Yahcı, “ Podoloji ayak sağlığı teknikeri yetiştirmek için bir üniversite bölümü açılmış. Podolojiyi meslek olarak tanımlamışsınız ama çalışma imkanı vermiyorsunuz. Bu meslek grubunun devlet kurumlarına atamaları yok. Ayrıca  kaç tanesinin özel bir işletme açıp işletebilme ekonomik  gücü var? Podolog meslektaşlarım adına çok üzücü bir durum var. Bu mesleğin bir yüksek lisansı var. Bu mesleğin yüksek lisansına yani podolojinin; podologlar giremiyor. Hemşireler ve fizyoterapistler girebiliyor. Ben şu anda aynı zamanda podoliji ikinci sınıf öğrencisiyim. Hemşirelik kimliğim olduğu için ben yüksek lisans yapabileceğim ama sadece podoloji okuyan genç sınıf arkadaşlarım podolog olarak yüksek lisans yapamayacak. Onlar iki yıllık olduğu için yüksek lisan yapamayacaklar. Herhangi bir hemşire yapacak. Bu meslek grubuna haksızlık değil mi? Bir alanda uzmanlık açıyoruz ama dört yıllığı yok. Önce o alanın lisans eğitimini tamamla. Ondan sonra yüksek lisans aç. Bu düzeltilmesi gereken yöntemlerden birisi. Normalde benim işime geliyor. Ben Türkiye’deki ilk üç ayak sağlığı uzmanından biri olacağım belki de. Sayı az ve kendimce önemli olacağım. Ama bu haksızlık!

“O ZAMAN BU MESLEK DEĞİL”

Sınıf arkadaşlarım şunu diyorlar: ‘Erasmus ile gidip Almanya’da kalacağım.’ Niye kalsınlar? Bu ülkede mesleğin bir geleceğini görmüyor. ‘ Ben bunu bir meslek olarak seçmişim eğitimini alıyorum. Özel üniversiteye parasını veriyorum. Fakat kendime ait bir işyeri açamıyorum, bir doktorun yanında çalışacağım. O zaman bu meslek değil.’ diyorlar.” dedi.

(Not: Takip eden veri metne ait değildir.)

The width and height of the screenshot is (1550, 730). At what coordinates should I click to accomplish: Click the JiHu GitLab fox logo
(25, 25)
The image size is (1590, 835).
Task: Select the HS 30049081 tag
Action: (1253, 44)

 Podologların iş yeri açmaktaki sorunlarının üniversite paralelinde devam ettiğini belirten Deniz Yahcı, “ Yönetmelik diyor ki ‘Sen ayak sağlığı ile ilgili bir yer açamazsın. Ruhsatlandırmada bizim podoloji merkezi diye bir şeyimiz yok.’

TABELAMDA AYAK SAĞLIĞI YAZABİLMELİ”

Biz ayak sağlığı merkezini güzellik salonu ruhsatı ile alıp işletiyoruz. Böyle bir gariplik olabilir mi? Güzellik salonunda cilt bakımı yapılıyor. Epilasyon yapılıyor. Biz ise ayağın problemlerine bakıyoruz. Basış bozukluğunu, tırnak mantarını, nasırını, batığını tedavi ediyoruz.  Bunlar da belki çok önemli bir tanılamayı fark edip doktora yönlendiriyoruz.

Benim tabelamda ayak sağlığı yazıyor diye İlçe Sağlık Müdürlüğünden uyarı alıyorum. ‘Sağlık’ kelimesini kullanamazmışım. Niye kullanamam diyorum ben ayağın sağlığını sağlıyorum. Ben ayağın ojesini sürmüyorum ki. Ayağın sağlık hizmetini veriyorum. Dolayısıyla ben manikür pedikür yapmıyorum. Burası bir kuaför salonu değil. Ben tabelama ayak bakımı yazmak zorunda değilim. Tekrar ediyorum; ben ayağın tırnaktaki mantarını tedavi ediyorum. Ayaktaki basış bozukluğunu tedavi ediyorum. Bunun için benim tabelamda ayak sağlığı yazabilmeli. Yaptığımız iş çok bariz.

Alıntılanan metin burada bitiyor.